No one subtext should be necessary to appreciate Eden Log, however. The film is emotionally gripping and aesthetically unsettling, often even eerily beautiful. As a horror film, it relies more on pervasive atmosphere and disorienting visuals and sense of space than on violence, but the mutants and troopers help keep up the action. The soundscape-like score is haunting, and the sets fluctuate between Terry Gilliam, H. R. Giger, and recovered junk. The effect is surreal and darkly dreamlike, but the minimal color palette and intense textures infuse Eden Log with a grittiness that is anything but fantasy. In pacing as in style, the film recalls Lynch's Eraserhead, Tarkovsky's Stalker, and Tsukamoto's Tetsuo movies. Like those films, as well, Eden Log is a highly unique vision, with form and meaning that dovetail into something weirder and more powerful than your standard sci-horror flick.
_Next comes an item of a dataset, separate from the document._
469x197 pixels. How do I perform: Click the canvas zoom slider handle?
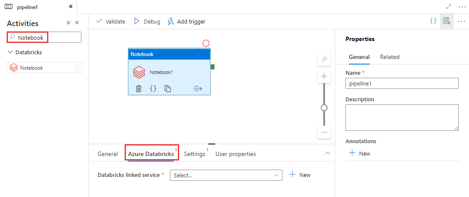(324, 108)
As you might have guessed from the above comparisons, Eden Log demands patience; I expect some viewers may become frustrated or bored. The plot unfolds slowly, the dialogue is sparse, and some points remain ambiguous to the end. Along the way, the viewer is given only as much information as the bewildered protagonist has, and is forced into similar sensory perception -- with all its chaos, gaps, and shock. Neither the protagonist nor the viewer necessarily knows what they're looking at, what lies in the darkness beyond the motley walls, or why those walls are even there. It is masterful filmmaking that can create such an absorbing -- if disquieting -- experience for the audience.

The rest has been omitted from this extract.